Fast & Furious, la trace de pneu mondiale de l’Amérique urbaine

Forte de ses deux milliards de dollars US de recettes globales cumulées en douze ans, la série est en train d’affoler les compteurs du box-office pour la septième fois. Malgré un scénario et des jeux d’acteurs toujours aussi limités, Fast & Furious accélère sa course effrénée vers les sommets. Bien au-delà des belles cylindrées, du casting XXL et de la pluie d’effets spéciaux, « F&F » a réussi à construire sa propre marque, celle d’une famille américaine pluri-ethnique aux forts accents latinos, qui s’ouvre progressivement sur le reste du globe.
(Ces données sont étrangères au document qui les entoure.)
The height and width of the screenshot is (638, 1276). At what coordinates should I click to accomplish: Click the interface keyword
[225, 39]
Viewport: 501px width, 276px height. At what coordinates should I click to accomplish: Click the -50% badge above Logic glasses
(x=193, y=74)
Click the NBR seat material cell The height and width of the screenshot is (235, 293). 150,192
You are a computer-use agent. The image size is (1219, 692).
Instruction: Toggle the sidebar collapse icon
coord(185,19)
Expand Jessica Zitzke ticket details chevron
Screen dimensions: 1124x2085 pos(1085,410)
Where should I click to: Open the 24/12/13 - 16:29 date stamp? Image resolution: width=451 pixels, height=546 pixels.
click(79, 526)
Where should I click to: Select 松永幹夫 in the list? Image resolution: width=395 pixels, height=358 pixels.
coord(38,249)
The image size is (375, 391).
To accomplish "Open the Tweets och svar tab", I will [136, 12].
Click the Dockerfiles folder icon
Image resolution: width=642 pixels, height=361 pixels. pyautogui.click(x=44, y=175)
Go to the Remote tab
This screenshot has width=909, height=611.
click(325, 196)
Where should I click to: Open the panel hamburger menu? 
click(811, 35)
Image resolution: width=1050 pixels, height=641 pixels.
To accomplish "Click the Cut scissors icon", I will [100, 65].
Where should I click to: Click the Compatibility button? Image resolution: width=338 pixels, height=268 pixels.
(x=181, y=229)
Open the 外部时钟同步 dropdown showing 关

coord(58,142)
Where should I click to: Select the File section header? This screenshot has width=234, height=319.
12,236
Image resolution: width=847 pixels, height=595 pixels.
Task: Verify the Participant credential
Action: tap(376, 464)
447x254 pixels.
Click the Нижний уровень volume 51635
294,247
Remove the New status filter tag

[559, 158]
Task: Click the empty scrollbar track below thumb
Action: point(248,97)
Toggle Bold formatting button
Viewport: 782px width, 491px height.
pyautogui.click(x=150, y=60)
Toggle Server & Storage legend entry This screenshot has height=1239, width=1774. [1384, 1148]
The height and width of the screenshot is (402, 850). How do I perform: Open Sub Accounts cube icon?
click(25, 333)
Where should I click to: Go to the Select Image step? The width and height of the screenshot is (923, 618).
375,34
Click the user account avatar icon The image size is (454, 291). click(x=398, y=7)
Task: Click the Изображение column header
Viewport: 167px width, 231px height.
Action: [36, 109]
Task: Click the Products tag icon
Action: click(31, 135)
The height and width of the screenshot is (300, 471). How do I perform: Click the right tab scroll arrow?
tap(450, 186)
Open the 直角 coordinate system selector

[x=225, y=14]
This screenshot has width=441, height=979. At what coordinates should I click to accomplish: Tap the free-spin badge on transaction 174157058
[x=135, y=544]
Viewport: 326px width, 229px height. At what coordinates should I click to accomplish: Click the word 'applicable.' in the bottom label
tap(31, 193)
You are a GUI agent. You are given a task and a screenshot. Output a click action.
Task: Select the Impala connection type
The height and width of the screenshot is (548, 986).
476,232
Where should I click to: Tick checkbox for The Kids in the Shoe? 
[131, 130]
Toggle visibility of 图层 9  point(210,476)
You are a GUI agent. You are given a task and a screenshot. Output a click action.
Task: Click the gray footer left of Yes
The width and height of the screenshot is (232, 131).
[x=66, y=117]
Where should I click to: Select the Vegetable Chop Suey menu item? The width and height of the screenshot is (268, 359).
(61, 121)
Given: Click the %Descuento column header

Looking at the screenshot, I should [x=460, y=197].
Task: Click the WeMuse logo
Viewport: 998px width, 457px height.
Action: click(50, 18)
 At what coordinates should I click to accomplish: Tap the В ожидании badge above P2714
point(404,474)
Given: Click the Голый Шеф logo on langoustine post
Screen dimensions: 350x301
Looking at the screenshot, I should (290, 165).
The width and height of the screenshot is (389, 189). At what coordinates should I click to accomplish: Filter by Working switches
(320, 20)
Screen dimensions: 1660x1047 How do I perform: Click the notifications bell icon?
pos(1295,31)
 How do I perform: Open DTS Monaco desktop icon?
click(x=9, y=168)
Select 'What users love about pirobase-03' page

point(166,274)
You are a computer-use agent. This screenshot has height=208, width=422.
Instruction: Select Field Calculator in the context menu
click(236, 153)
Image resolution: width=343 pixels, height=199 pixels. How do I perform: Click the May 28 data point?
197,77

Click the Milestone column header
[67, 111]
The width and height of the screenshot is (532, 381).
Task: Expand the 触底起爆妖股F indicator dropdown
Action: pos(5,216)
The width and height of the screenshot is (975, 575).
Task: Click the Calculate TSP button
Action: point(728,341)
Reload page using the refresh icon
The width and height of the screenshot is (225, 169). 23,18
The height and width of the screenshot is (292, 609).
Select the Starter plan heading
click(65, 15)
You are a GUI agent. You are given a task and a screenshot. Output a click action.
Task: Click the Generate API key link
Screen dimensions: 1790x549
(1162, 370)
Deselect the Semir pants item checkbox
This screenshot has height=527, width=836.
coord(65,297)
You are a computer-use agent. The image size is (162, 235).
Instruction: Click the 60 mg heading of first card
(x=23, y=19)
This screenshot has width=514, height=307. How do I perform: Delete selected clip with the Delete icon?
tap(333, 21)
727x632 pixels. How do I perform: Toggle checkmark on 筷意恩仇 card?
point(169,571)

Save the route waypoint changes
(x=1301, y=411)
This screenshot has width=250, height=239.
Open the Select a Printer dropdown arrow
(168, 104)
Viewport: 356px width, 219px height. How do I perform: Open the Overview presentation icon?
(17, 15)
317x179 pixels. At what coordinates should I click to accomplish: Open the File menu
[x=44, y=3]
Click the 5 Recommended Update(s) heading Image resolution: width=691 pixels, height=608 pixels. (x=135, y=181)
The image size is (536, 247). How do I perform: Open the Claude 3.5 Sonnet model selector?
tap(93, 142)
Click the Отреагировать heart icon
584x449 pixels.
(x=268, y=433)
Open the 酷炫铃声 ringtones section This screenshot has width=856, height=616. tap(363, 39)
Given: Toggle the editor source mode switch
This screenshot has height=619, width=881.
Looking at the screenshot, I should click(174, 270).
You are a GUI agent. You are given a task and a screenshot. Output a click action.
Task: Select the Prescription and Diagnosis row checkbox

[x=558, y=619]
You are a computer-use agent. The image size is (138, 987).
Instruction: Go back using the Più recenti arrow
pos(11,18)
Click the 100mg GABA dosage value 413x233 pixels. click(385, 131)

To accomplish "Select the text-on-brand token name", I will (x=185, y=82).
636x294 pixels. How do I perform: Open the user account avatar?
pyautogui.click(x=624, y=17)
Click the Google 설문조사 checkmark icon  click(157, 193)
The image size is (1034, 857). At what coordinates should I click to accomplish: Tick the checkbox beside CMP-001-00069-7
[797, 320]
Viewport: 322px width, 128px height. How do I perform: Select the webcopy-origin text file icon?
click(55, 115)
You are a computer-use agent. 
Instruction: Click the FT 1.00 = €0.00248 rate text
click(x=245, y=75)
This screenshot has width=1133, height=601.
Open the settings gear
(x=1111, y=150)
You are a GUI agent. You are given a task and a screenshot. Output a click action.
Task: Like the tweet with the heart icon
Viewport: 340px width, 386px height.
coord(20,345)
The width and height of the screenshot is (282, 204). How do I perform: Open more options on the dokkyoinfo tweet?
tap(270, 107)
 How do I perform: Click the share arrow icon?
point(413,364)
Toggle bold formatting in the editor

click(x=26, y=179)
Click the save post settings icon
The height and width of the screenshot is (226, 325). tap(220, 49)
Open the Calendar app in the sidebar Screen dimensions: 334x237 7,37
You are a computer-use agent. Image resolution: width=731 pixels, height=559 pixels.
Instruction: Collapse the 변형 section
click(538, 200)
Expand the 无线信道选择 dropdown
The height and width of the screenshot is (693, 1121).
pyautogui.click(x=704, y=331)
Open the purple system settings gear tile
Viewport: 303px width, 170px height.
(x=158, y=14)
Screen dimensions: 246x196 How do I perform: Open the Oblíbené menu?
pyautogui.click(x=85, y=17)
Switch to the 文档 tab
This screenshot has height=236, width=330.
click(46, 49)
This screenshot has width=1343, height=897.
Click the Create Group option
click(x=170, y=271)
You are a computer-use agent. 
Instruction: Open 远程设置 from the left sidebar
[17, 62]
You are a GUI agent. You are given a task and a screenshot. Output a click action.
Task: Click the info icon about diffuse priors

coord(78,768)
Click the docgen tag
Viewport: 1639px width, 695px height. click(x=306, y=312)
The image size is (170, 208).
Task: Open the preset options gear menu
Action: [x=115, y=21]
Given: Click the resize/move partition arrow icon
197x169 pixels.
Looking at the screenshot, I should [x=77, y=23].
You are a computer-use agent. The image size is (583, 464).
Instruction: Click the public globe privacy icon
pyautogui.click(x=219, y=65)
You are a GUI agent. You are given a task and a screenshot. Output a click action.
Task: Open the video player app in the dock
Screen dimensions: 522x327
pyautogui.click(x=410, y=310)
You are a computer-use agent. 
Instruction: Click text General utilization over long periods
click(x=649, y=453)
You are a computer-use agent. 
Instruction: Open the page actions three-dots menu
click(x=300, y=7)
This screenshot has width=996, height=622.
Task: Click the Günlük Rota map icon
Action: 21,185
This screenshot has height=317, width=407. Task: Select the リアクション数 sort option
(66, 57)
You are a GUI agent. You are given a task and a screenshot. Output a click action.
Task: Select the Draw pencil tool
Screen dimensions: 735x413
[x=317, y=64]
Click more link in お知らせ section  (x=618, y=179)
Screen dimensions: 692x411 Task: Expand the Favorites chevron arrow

Fédérant toute une jeune génération mondialisée qui se sent enfin bien représentée dans la culture populaire, les films ont su resté en phase avec leur temps et fidéliser un public grandissant. Décryptage de la saga de ce début du siècle, qui n’a pas fini de marquer l’histoire du divertissement.

 

L’étendard de l’Amérique multiethnique dopée à la nitro hispanique

 

Entre des démarches artistiques revendicatives, comme le dernier album de Kendrick Lamar ou les récents films Selma ou Dear White People, des polémiques aux Grammies et aux Oscars, les industries culturelles américaines n’ont toujours pas résolu leurs problématiques de valorisation des minorités visibles en ce début de siècle, notamment la division « noirs-blancs ». De son côté, Fast & Furious a décidé que le culte du bolide n’avait plus de couleurs au XXIe siècle. La saga a vite misé sur une identité urbaine plurielle qui a bien digéré ses questions etho-raciales et culturelles. Du côté du casting, la bande construite autour de Dominique Torreto (Vin Diesel) et Brian O’Conner (Paul Walker) intègre progressivement des personnalités issues de toutes les principales minorités ethniques du pays : latino, noir, asiatique. Le dénominateur commun initial reste la passion et le savoir-faire des grosses cylindrées.

 

Cette dilution raciale se retrouve également du côté des méchants, qui bien qu’universellement guidés par le pouvoir et l’argent, ont changé d’échelle et de niveau. Ainsi la bande de Torreto est passée de l’affrontement de la mafia chinoise locale de Los Angeles à celui des organisations paramilitaires internationales suréquipées, composées de mercenaires apatrides, sans oublier les cartels de drogue et les politiciens corrompus d’Amérique Latine. Ce contexte vite établi, les scénaristes de la saga ont alors eu une certaine audace d’éviter certains clichés raciaux. Ainsi, on peut très bien trouver le métisse afro-hawaïen Dwayne The Rock Johnson comme un agent spécial du prestigieux Service de Sécurité Diplomatique américain ou Han, l’Asiatique de la bande de Torreto, perçu davantage comme un séducteur mystérieux qu’un geek de service (rôle attribué au rappeur Ludacris, Tej Parker). Du côté de la bande originale, la diversité est encore plus forte. Si la place du hip-hop prend de plus en plus de place (Wiz Khalifa, YG, Rich Homie Quan, Tyga, ont, entre autres, succédé aux Ludacris et Joe Budden), l’habillage musical de tous les films de la série intègre aussi bien du rock, du reggaeton, du métal, de l’EDM en passant par des sonorités japonaises.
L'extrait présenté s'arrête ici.